STORED RECORDS>
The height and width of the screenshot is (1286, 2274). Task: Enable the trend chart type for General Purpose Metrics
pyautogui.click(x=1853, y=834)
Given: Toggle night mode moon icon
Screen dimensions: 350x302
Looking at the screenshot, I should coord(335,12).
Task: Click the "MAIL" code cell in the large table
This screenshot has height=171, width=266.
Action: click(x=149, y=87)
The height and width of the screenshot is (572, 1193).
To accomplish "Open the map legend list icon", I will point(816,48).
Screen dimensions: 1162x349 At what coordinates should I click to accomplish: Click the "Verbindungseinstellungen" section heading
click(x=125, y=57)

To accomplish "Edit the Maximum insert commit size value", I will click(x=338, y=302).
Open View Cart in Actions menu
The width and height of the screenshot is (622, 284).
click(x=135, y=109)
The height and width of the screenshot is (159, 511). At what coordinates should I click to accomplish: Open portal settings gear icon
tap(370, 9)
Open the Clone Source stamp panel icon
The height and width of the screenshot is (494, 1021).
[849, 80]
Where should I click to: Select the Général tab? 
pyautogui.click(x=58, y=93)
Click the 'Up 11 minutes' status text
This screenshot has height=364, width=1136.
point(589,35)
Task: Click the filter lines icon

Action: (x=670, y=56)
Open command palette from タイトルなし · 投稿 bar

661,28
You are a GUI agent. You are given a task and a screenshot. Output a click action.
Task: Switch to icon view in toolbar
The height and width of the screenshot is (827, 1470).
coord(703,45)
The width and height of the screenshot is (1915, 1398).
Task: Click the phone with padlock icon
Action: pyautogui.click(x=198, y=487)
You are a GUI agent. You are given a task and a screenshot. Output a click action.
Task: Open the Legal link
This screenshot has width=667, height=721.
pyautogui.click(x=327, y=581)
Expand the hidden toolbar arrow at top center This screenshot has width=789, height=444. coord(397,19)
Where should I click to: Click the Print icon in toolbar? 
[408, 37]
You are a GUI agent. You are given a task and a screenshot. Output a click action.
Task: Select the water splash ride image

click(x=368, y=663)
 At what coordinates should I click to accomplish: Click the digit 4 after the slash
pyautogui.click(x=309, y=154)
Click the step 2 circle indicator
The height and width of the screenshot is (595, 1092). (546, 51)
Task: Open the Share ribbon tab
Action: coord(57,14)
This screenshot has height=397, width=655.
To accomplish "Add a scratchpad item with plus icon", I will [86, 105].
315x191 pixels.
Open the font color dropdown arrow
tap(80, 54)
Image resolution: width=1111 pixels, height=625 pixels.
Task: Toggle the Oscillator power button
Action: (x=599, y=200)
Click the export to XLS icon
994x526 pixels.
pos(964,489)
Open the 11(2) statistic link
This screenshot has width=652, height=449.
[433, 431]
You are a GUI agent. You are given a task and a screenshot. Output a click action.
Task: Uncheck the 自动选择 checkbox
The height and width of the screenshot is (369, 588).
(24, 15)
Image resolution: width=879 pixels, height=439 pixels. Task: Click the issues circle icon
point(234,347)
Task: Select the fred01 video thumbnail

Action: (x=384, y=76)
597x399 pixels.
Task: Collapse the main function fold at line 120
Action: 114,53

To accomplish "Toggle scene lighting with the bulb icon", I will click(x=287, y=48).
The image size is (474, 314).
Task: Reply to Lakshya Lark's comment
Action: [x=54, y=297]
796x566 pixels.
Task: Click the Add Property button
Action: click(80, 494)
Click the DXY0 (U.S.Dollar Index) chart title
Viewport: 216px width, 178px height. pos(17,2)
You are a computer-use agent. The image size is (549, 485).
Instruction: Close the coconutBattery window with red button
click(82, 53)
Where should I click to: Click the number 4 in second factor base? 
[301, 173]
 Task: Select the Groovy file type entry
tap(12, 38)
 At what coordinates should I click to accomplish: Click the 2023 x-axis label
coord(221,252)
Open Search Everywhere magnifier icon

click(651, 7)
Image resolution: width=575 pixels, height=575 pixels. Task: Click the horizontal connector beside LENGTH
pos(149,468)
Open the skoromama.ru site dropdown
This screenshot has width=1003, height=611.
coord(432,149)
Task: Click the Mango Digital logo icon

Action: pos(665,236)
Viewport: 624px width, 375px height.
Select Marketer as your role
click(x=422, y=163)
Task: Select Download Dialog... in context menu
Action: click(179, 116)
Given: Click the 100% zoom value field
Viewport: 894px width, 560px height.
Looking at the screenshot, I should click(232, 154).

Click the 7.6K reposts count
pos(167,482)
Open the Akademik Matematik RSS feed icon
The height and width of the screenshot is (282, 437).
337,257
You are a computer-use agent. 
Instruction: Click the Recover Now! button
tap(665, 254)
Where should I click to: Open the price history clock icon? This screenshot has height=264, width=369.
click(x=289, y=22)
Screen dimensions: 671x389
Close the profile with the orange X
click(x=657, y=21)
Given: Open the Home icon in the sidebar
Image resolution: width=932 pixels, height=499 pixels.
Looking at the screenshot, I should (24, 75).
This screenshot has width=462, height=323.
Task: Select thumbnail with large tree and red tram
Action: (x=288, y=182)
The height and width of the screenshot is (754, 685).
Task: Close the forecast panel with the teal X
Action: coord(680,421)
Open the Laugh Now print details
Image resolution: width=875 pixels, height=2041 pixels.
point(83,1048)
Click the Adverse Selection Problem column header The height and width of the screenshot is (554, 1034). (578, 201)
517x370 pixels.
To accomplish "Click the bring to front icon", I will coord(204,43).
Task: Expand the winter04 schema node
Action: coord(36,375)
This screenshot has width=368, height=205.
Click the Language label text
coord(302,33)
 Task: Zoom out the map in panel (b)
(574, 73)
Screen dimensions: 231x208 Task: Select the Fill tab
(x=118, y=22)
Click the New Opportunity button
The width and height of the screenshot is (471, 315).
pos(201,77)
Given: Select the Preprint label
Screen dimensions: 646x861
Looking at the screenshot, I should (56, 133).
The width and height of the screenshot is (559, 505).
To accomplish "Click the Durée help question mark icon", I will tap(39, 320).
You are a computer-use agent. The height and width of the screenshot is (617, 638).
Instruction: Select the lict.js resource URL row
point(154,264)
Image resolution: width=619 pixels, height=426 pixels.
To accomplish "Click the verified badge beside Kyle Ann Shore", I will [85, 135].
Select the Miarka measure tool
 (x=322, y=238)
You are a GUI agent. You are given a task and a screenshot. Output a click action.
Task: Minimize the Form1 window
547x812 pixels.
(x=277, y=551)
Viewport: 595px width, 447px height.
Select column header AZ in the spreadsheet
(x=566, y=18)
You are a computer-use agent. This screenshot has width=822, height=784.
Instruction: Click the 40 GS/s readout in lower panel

GIVEN REQUEST>
Pull out the rows above word for word, starting at the very first row and ending at the line that contains "I will point(816,48).", with both ends included.

SOLUTION TO THIS TASK>
The height and width of the screenshot is (1286, 2274). Task: Enable the trend chart type for General Purpose Metrics
pyautogui.click(x=1853, y=834)
Given: Toggle night mode moon icon
Screen dimensions: 350x302
Looking at the screenshot, I should coord(335,12).
Task: Click the "MAIL" code cell in the large table
This screenshot has height=171, width=266.
Action: click(x=149, y=87)
The height and width of the screenshot is (572, 1193).
To accomplish "Open the map legend list icon", I will point(816,48).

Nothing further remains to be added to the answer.